(begin)

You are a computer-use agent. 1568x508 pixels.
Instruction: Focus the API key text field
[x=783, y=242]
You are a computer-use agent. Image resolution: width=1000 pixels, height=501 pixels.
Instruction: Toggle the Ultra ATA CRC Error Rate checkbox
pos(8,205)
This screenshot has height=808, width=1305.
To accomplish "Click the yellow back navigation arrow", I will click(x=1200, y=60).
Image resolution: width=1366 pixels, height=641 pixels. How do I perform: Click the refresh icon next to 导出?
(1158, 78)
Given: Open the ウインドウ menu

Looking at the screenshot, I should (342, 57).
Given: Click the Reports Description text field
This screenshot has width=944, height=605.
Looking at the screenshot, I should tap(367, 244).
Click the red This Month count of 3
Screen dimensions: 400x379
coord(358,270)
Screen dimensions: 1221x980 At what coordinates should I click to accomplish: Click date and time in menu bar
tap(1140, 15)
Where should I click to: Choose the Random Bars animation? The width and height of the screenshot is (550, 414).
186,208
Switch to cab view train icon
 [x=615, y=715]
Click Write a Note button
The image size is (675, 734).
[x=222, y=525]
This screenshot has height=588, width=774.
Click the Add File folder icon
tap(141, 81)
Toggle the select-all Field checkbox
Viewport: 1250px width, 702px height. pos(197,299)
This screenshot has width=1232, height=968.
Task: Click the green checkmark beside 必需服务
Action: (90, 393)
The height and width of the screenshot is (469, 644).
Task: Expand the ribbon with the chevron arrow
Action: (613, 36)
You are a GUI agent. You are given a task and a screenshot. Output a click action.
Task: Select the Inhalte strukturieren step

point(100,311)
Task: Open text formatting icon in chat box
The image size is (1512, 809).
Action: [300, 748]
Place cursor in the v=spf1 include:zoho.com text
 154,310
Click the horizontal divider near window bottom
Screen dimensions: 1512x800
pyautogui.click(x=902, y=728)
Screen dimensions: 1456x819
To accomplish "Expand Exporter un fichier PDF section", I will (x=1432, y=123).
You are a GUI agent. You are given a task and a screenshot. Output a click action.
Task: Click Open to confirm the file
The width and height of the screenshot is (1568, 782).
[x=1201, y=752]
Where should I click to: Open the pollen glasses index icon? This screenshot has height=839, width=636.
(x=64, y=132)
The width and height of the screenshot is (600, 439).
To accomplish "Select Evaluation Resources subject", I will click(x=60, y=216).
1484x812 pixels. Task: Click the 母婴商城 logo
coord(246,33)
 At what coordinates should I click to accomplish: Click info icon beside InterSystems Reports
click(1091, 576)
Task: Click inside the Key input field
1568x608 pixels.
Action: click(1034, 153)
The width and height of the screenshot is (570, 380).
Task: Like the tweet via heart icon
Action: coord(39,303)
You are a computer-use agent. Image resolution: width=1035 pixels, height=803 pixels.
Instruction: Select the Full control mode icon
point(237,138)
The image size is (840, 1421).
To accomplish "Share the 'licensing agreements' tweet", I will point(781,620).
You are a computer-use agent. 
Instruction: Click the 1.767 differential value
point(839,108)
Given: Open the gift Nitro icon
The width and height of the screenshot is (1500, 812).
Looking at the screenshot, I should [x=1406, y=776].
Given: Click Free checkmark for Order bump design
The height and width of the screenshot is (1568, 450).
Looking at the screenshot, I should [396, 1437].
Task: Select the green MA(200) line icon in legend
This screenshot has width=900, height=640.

(end)

Could you format the records from the line with "Switch to cab view train icon" up to and including the line with "Looking at the screenshot, I should [x=1406, y=776]." as a JSON list of strings, one string per line, with blank lines left out?

■ **Complete answer**
[
  "Switch to cab view train icon",
  " [x=615, y=715]",
  "Click Write a Note button",
  "The image size is (675, 734).",
  "[x=222, y=525]",
  "This screenshot has height=588, width=774.",
  "Click the Add File folder icon",
  "tap(141, 81)",
  "Toggle the select-all Field checkbox",
  "Viewport: 1250px width, 702px height. pos(197,299)",
  "This screenshot has width=1232, height=968.",
  "Task: Click the green checkmark beside 必需服务",
  "Action: (90, 393)",
  "The height and width of the screenshot is (469, 644).",
  "Task: Expand the ribbon with the chevron arrow",
  "Action: (613, 36)",
  "You are a GUI agent. You are given a task and a screenshot. Output a click action.",
  "Task: Select the Inhalte strukturieren step",
  "point(100,311)",
  "Task: Open text formatting icon in chat box",
  "The image size is (1512, 809).",
  "Action: [300, 748]",
  "Place cursor in the v=spf1 include:zoho.com text",
  " 154,310",
  "Click the horizontal divider near window bottom",
  "Screen dimensions: 1512x800",
  "pyautogui.click(x=902, y=728)",
  "Screen dimensions: 1456x819",
  "To accomplish \"Expand Exporter un fichier PDF section\", I will (x=1432, y=123).",
  "You are a GUI agent. You are given a task and a screenshot. Output a click action.",
  "Task: Click Open to confirm the file",
  "The width and height of the screenshot is (1568, 782).",
  "[x=1201, y=752]",
  "Where should I click to: Open the pollen glasses index icon? This screenshot has height=839, width=636.",
  "(x=64, y=132)",
  "The width and height of the screenshot is (600, 439).",
  "To accomplish \"Select Evaluation Resources subject\", I will click(x=60, y=216).",
  "1484x812 pixels. Task: Click the 母婴商城 logo",
  "coord(246,33)",
  " At what coordinates should I click to accomplish: Click info icon beside InterSystems Reports",
  "click(1091, 576)",
  "Task: Click inside the Key input field",
  "1568x608 pixels.",
  "Action: click(1034, 153)",
  "The width and height of the screenshot is (570, 380).",
  "Task: Like the tweet via heart icon",
  "Action: coord(39,303)",
  "You are a computer-use agent. Image resolution: width=1035 pixels, height=803 pixels.",
  "Instruction: Select the Full control mode icon",
  "point(237,138)",
  "The image size is (840, 1421).",
  "To accomplish \"Share the 'licensing agreements' tweet\", I will point(781,620).",
  "You are a computer-use agent. ",
  "Instruction: Click the 1.767 differential value",
  "point(839,108)",
  "Given: Open the gift Nitro icon",
  "The width and height of the screenshot is (1500, 812).",
  "Looking at the screenshot, I should [x=1406, y=776]."
]